The SEC announced civil charges today against 28 officers, directors and major shareholders (including two CFOs and a controller) for violating federal securities laws requiring them to promptly report information about their holdings and transactions in company stock.
In addition, six publicly-traded companies were charged for “contributing to filing failures by insiders or failing to report their insiders’ filing delinquencies.”
Thirty-three of the 34 individuals and companies named in the SEC’s orders agreed to settle the charges and pay financial penalties totaling $2.6 million, the agency said.
Among the 13 habitual late-filers who were officers or directors of public companies, the SEC charged three finance depatment personnel: Bradley S. Forsyth, CFO and chief accounting officer of Willis Lease Finance Corp.; Sidney C. Hooper, CFO and principal accounting officer of Sutron Corp.; and Alan M. Schnaid, principal accounting officer and corporate controller of Starwood Hotels & Resorts Worldwide.
Forsyth and Schnaid agreed to pay a $25,000 penalty and Hooper agreed to a $34,125 penalty.
The six companies charged with contributing to insider filing failures settled with the SEC for penalties of either $75,000 or $150,000. The companies were Jones Lang LaSalle, KMG Chemicals, Starwood Hotel & Resorts Worldwide, Tel-Instrument Electronics, Universal Electronics, and Willis Lease Finance.
The SEC said the charges were the result of an enforcement initiative focusing on two types of insider ownership reports: Form 4, which corporate officers, directors and certain beneficial owners of more than 10% of a registered class of a company’s stock must use to report their transactions within two business days; and Schedules 13D and 13G, reports that beneficial owners of more than 5% of a registered class of a company’s stock must use to report holdings or intentions with respect to the company.
The SEC said the charnged insiders repeatedly filed reports late, sometimes by weeks, months, or even years.

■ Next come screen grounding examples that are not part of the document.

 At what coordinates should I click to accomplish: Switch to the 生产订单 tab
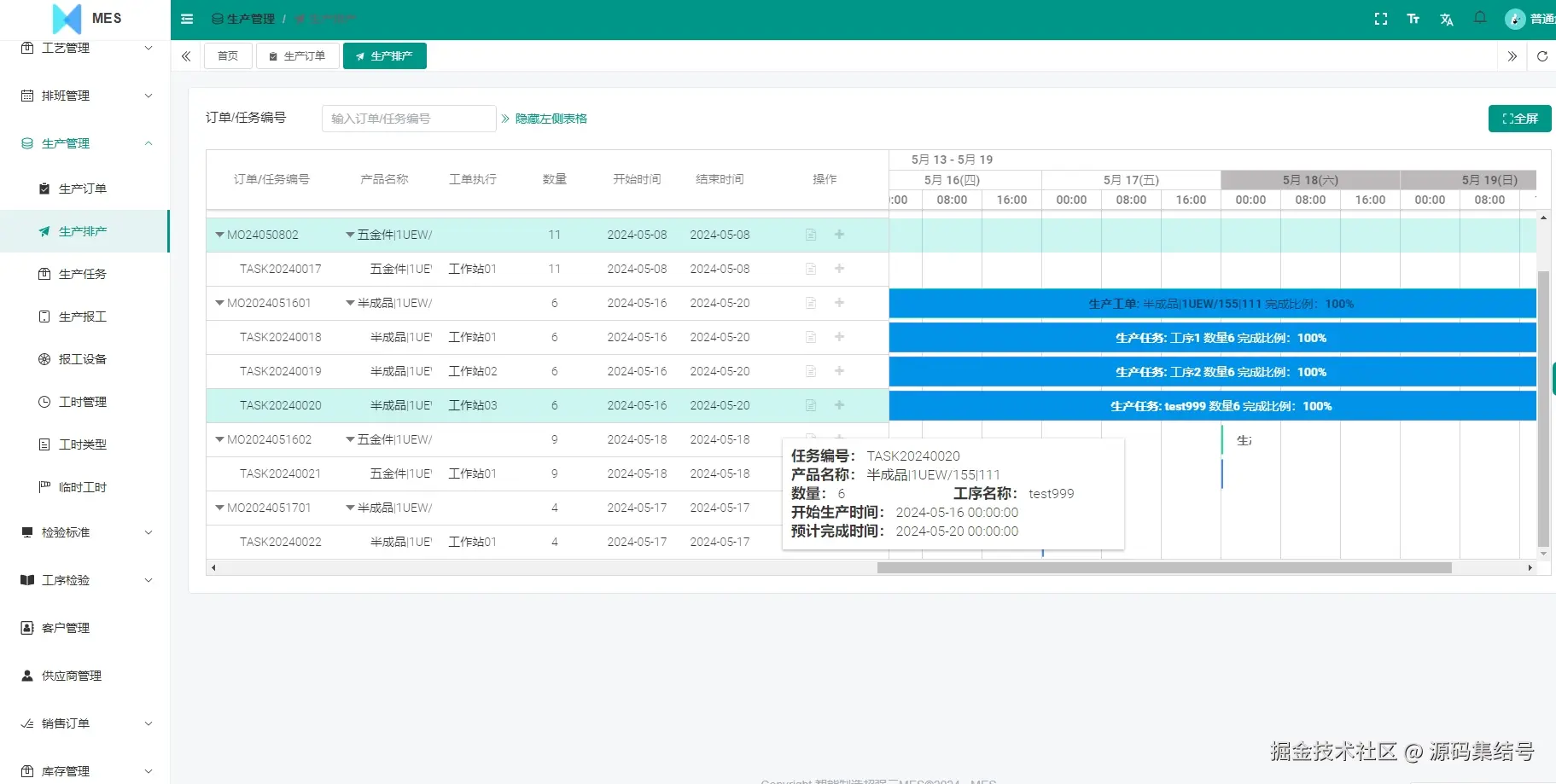(297, 55)
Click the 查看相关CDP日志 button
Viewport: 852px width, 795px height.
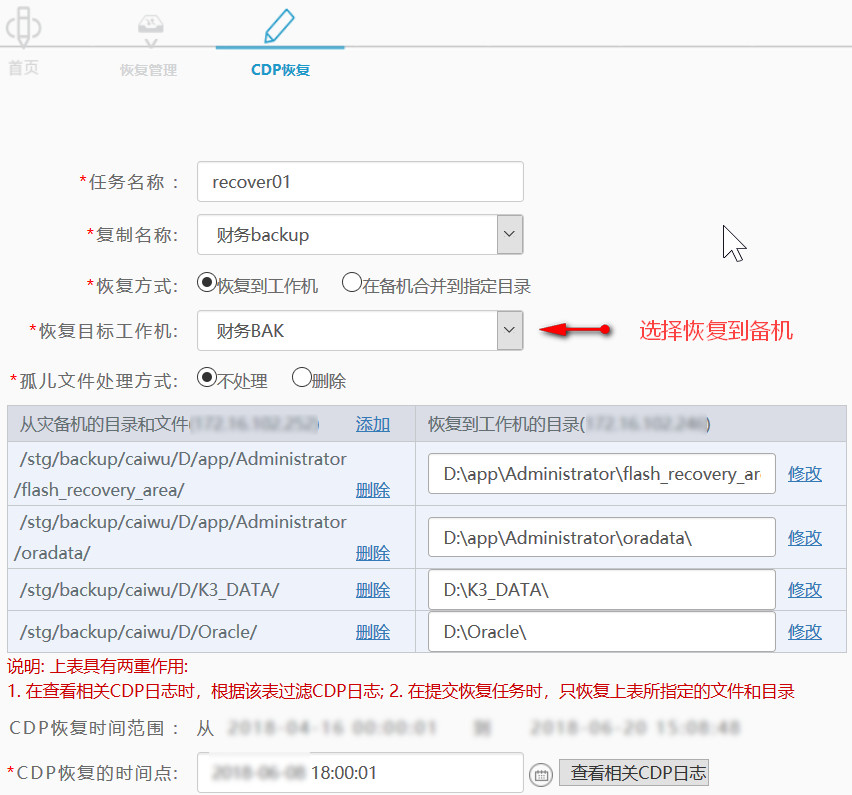633,773
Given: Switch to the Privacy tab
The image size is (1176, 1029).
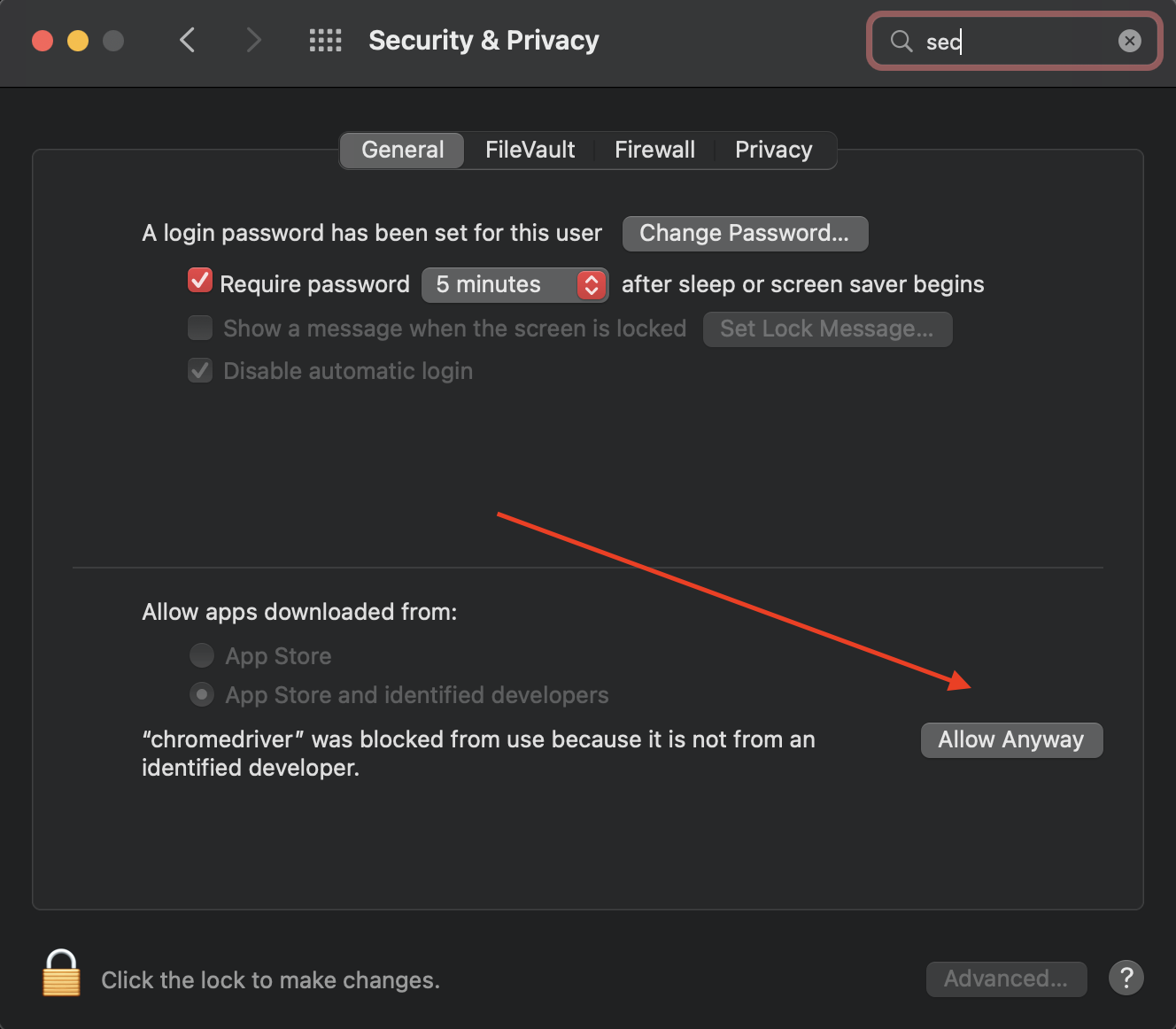Looking at the screenshot, I should pyautogui.click(x=773, y=150).
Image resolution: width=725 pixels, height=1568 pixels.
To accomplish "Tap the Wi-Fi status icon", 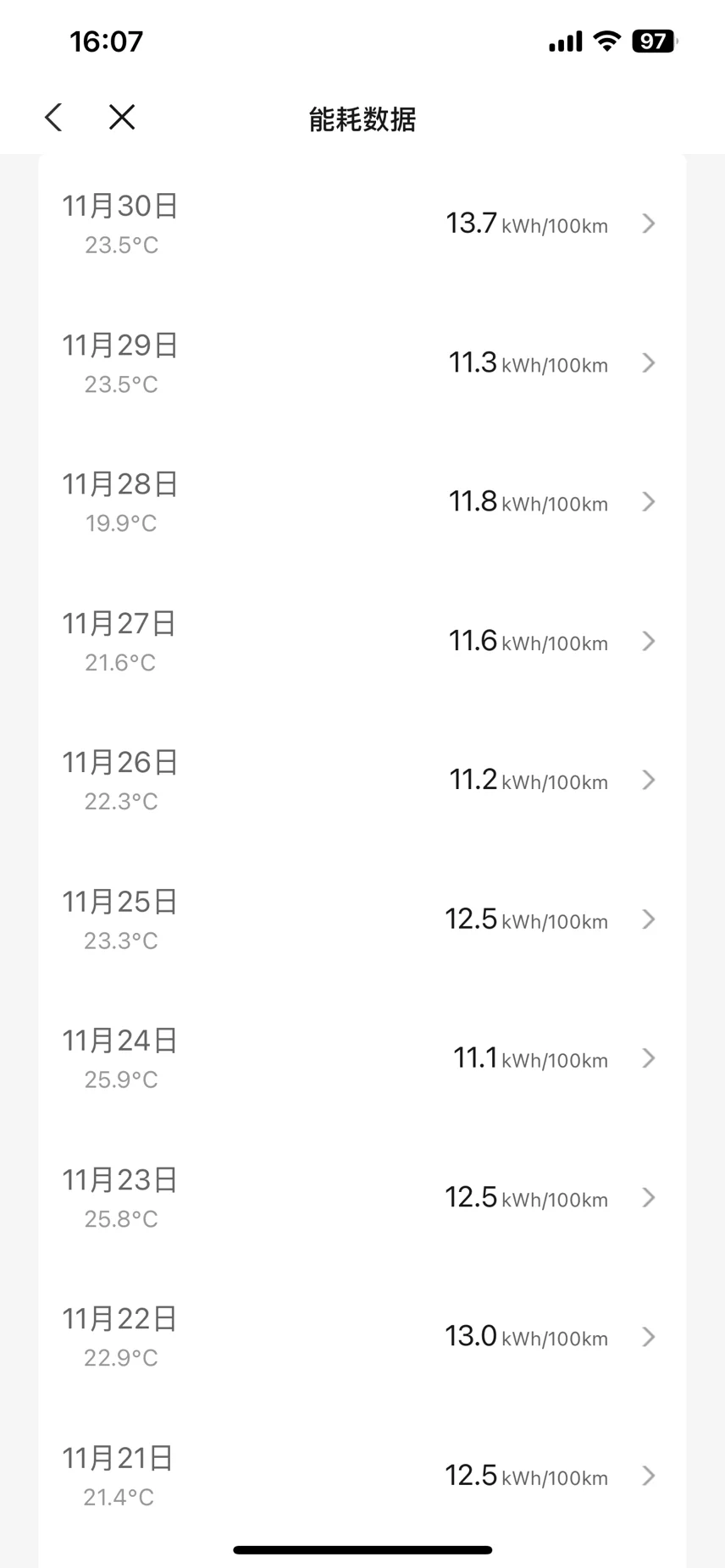I will pyautogui.click(x=606, y=41).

“Using quantitative analytics, we identified individuals and companies with especially high rates of filing deficiencies, and we are bringing these actions together to send a clear message about the importance of these filing provisions,” Andrew J. Ceresney, Director of the SEC’s Division of Enforcement, said. “Officers, directors, major shareholders, and issuers should all take note: inadvertence is no defense to filing violations, and we will vigorously police these sorts of violations through streamlined actions.”

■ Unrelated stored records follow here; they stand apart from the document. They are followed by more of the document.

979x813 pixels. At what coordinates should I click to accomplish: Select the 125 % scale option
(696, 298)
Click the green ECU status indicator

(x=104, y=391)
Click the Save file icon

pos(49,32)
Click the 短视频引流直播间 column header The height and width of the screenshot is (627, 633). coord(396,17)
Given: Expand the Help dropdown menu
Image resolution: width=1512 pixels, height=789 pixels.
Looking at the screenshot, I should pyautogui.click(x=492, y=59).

The SEC announcement also included charges against five individuals and 10 investment firms that were beneficial owners of publicly traded companies.
Only Ligang Wang, vice president of China Shen Zhou Mining & Resources, failed to settle with the SEC. He is alleged by the Division of Enforcement to have failed to file – on time or at all – reports of his sales of more than 165,000 shares of company stock with a market value of more than $1 million, the SEC says. The Division of Enforcement will litigate the charges against him in an administrative proceeding before an administrative law judge.